使っていても使っていなくとも、決まった時刻になると、相棒のナイフを取り出ししつこく離れない血や脂を拭き取る。
時間が経つとそれは錆のように固まって意地を張るために、ほとんどは汚したその場で拭うのだが、やはり完全にとはいかない。
切れ味に問題はないようだった。
もて遊ぶように振ってみると、濁らない音とともに刃が風を切る。アンナはそれを見るなりくすりと笑い、次の得物に手をつけた。
「アンナ?」
その時、近くの椅子に腰かけ、同じく得物の手入れをしていたルイーゼが疑問のまなざしとともに名を呼んだ。
作業の手を止めたまま、まぶたをぱちぱちと瞬かせる。対するアンナは、視線を上げることもなくただ定められた順序のままに手を動かしつづけた。
「……何?」
「銃の手入れなんて、珍しい」
「私が使うものじゃ……ないからね」
「うん?」
怪訝な表情のまま、ルイーゼはアンナの挙動を観察し続けた。いくつもの銃をアンナは所持しているが、使用することはほとんどない。

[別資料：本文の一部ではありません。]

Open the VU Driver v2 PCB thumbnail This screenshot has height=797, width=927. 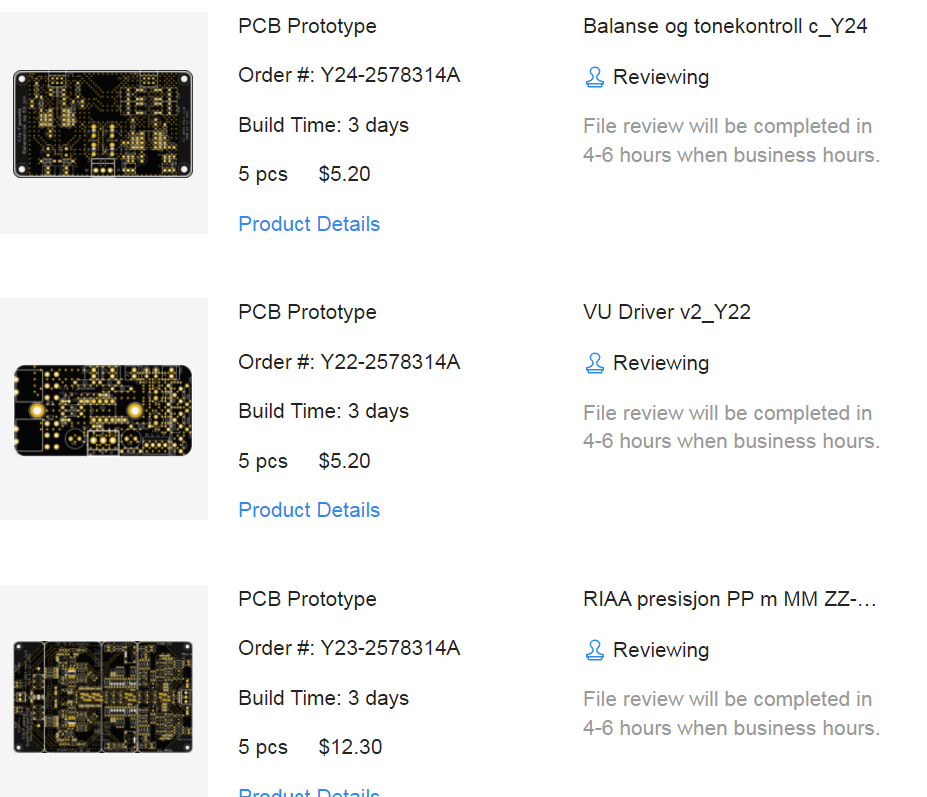point(103,410)
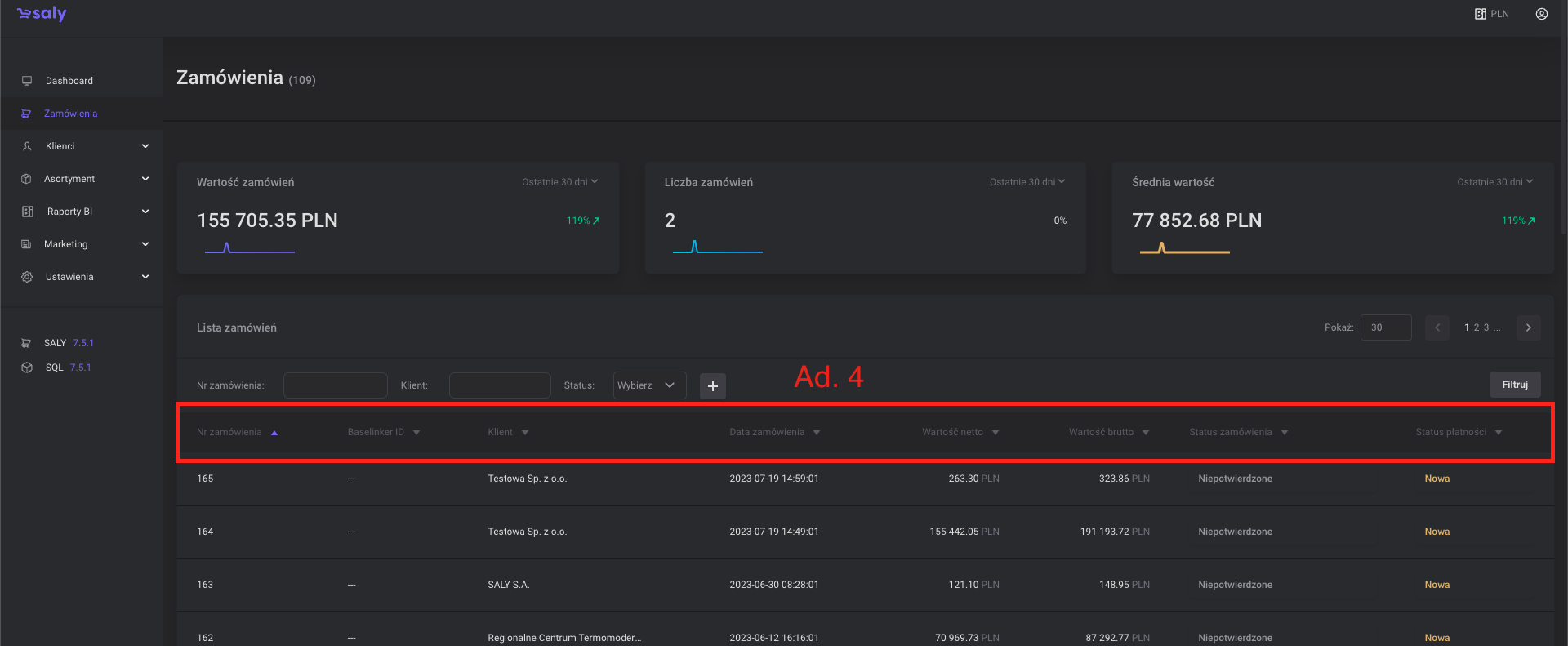1568x646 pixels.
Task: Toggle sort by Wartość brutto column
Action: point(1108,432)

使ったとして、決まって同じものを選ぶ。だが、今手入れしているそれはいつものものと同系統ではあるが長らく使っていないモデルだった。
念入りに、丁寧に、壊れ物を扱うアンナの指先は器用なものだ。だが、わざわざ使い慣れない得物を選ぶ意味がなんなのか、ルイーゼにはわかりかねる。
「……長い夜ね」
アンナがふと、呟いた。
低いものの通りのいい声が、夜気に染み付いて見えない彩りを作り出す。
「ああ」
「姉さん、あなたはトリガーを引ける?」
そう言い、アンナは手入れの終わった銃をルイーゼにつきつけた。引き金に指をかけ、感情のない瞳が闇の中で一点を見る。
「成長したね、アンナ」
「……?」
気にもとめず、その得物を下ろせと言わんばかりに手で闇を払うルイーゼ。予想のしない反応にとまどいつつも、アンナは銃をベッドの上へと置き手放した。
言葉の続きを待っていると、それはすぐに訪れてくれた。
「外見から想像もつかないほど、銃は重い。そんな相棒の声はいつも乾いていた。……なつかしいな、今ではもう、体の一部みたいなものだ」
「あれから、長い時間が経ったわ。私はね……底にたどり着いたと思ってたの。ここが一番暗いんだ、ここが一番深い場所なんだって」
「……」
「でも、違ったのね……」
伏せた睫毛が、月光に照らされ陰影を鮮やかなものにする。目元に描かれる影模様は、美しくも、人間を戦慄させるような、危うさに満ちていた。


二人は一人だった。
しかし、胎の内で何故か二つに分けられ、二つの体に一つの心を有する双子となった。
全ては主の導きなのか。安らげるしとねを求めて、二人は最後の夢を見る。月が落ちて、次に昇る頃、全ては終わっている――世界はあるべき姿になる。
その先に何があるかはわからない。
どうなってしまうかすら、二人にはわからない。
長い夢を、見ているような気がした。それが現実なのだと勘違いしてしまうほどに、濃く鮮やかな夢を。その夢の中でも、二人は一緒だった。
胎は違っても、同じ星のもとに生まれ、ともに生き、だが――二人の気持ちは近すぎるあまりにすれ違い、果てに絶望を生み出した。そこから、螺旋が生まれた。
ゆっくりと、羊水の中で編まれていく命の形。何度も何度も命は生き場所を違え、そのたびに還りゆく。
「……ひとつ、ふたつ」
数えながら、石を積む。
数えながら、カードを引き続ける。そのたびに運命はすれ違い、違う世界を奏で、命を明日へ運んでいく。
「もうやめればいいのに」
石を積み、散らばった無数のカードの上にいる命の炎に、死神が呆れ顔で言った。一つにくくった黒髪は風に揺れ、背中の黒い翼は羽ばたくと同時に強い風を起こした。
風が、裂けて飛散していく。
色鮮やかな花畑は、彼岸花の群れに変わった。腐ったような色をした大地、石だらけで危うい川のほとり、あるべき世界。終わりの姿。
「やめなって、もう。何でこう、現世に固執するかね。仕事をさせてくれよ、仕事を」
そう言い、死神は左腕を伸ばす。開いたてのひらに、無から生まれた数え切れない黒い羽根が集まり、それは鎌の形に変じた。
炎が、積む石を持ったまま死神を見る。呆れたまま、死神は言葉をつむぐ。
「痛みのない世界なんて、ない。皆幸せ? 夢を見るのは結構大いに結構。だがね……夢は、夢でしかないんだ。叶わない夢なんて数え切れないほどある。そう、そうして積んでいく石のように、たくさん」
「……」
炎が、揺れた。
「うん?」
鎌を持ったまま、死神がその声に耳を近づける。